Do any of you have methods – other than “be really careful” – that ensure that a Tcl or translation error in one route will not result in failure to deliver messages in other routes?
Not completely and I’ve also discovered that a bad problem in a new integration route can halt routing of messages to other interfaces that have the same source thread.
One indirect approach to reduce the potential impact is by breaking thread grouping into smaller groups.
Lets say instead of one receiving thread going to 16 threads, you could have 2 receiving threads sending to 8 threads each.
8 threads is the most we allow any source thread to send too before we break things up into smaller groups.
I’ve heard rumor a at least one location that goes to the extreme of having one inbound thead and one outbound thread per cloverleaf site.
When I first heard of this it sounded extreme but does have plausible merit when you consider the impact of any single interface on another would be minimal not to mention it would maximize overall throughput of the cloverleaf engine.

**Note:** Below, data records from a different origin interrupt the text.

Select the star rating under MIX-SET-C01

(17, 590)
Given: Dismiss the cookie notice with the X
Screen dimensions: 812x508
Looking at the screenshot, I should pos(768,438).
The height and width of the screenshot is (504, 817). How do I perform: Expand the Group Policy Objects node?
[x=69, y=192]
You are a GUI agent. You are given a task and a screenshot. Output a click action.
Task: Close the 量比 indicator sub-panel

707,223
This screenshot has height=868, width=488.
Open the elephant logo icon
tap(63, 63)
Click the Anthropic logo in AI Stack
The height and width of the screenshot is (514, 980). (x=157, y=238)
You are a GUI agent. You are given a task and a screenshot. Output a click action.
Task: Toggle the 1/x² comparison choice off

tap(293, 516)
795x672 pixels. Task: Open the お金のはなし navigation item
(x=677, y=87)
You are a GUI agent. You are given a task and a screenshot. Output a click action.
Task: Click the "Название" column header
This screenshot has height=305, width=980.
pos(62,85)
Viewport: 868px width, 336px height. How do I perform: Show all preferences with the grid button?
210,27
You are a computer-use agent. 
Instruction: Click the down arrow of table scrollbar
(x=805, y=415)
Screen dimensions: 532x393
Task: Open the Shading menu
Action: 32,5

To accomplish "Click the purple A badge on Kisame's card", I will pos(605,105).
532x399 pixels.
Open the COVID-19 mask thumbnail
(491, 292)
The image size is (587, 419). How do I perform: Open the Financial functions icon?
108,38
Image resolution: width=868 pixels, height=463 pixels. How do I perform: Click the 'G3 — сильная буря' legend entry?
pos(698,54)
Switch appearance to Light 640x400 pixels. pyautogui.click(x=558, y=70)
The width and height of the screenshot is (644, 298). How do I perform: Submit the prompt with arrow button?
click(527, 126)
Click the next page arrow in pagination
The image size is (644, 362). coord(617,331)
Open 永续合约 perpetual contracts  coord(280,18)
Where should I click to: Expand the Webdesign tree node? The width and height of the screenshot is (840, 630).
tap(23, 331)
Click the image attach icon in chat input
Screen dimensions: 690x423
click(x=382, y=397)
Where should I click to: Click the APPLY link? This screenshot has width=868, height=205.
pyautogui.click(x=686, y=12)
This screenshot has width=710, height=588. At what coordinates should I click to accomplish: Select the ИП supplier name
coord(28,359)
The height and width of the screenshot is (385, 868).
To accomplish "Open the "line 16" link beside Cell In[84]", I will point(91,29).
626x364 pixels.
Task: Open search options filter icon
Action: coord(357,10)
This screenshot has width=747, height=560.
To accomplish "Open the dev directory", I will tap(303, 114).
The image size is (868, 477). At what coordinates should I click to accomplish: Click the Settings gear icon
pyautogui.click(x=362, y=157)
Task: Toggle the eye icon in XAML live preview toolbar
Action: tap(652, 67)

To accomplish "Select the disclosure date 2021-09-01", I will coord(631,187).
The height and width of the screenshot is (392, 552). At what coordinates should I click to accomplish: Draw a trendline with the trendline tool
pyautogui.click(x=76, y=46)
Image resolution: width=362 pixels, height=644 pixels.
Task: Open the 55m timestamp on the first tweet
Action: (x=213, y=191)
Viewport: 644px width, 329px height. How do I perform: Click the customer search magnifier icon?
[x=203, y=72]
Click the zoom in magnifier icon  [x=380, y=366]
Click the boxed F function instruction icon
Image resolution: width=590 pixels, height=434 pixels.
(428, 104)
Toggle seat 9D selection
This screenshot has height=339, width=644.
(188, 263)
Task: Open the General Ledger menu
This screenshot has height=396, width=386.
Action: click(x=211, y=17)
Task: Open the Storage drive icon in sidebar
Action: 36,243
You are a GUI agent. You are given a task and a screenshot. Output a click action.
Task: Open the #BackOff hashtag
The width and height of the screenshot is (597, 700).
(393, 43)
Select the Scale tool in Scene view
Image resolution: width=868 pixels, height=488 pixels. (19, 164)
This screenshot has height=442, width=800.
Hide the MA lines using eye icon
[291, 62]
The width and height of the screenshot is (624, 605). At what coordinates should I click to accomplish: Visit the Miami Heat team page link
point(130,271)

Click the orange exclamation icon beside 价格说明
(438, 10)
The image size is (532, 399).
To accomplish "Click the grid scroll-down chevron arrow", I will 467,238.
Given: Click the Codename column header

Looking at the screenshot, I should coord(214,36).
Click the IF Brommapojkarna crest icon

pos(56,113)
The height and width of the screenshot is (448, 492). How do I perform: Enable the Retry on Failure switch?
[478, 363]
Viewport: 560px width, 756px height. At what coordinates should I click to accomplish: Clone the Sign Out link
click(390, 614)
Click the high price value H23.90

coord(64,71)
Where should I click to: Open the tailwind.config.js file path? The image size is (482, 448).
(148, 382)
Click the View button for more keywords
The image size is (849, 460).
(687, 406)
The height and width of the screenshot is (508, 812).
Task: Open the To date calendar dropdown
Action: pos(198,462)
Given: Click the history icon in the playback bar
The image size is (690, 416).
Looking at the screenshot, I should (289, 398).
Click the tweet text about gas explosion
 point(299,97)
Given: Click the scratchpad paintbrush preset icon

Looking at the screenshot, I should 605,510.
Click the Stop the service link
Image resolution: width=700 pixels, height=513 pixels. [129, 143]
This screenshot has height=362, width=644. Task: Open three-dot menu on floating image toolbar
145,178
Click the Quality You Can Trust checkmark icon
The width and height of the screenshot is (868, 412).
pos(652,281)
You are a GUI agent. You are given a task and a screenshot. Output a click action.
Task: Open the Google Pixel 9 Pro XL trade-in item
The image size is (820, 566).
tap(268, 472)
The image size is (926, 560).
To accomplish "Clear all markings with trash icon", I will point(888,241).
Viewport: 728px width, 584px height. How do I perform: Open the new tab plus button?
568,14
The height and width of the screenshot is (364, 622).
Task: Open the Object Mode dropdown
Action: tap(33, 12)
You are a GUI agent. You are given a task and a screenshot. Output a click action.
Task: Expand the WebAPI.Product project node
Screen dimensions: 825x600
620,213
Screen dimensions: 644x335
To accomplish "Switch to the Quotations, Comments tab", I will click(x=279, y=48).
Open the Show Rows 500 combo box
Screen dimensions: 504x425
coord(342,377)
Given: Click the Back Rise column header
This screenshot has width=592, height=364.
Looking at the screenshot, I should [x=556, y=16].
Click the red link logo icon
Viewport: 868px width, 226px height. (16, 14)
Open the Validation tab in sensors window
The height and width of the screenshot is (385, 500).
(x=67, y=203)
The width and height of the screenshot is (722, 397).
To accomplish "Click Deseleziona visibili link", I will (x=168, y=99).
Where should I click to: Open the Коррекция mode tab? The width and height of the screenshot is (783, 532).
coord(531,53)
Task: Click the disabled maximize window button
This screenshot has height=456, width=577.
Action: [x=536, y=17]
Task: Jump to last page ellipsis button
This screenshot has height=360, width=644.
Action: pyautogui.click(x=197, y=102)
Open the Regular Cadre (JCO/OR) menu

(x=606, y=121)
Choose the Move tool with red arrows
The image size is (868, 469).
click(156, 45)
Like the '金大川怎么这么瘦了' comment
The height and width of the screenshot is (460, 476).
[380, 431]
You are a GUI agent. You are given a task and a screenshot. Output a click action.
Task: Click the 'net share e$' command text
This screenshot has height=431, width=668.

Not exactly a great answer to the problem.
Personally I would prefer an error on a single route only impact that particular route and not the others.
Another method in addition to being very careful that has helped us catch such hidden problems is we have a mock down time model when combined with our prodcution versioning method allows us to mock golive and play message through our production interfaces we plan to golive with as if they were live without impacting the currently running live prodcution interfaces they will be replacing.
Russ Ross
RussRoss318@gmail.com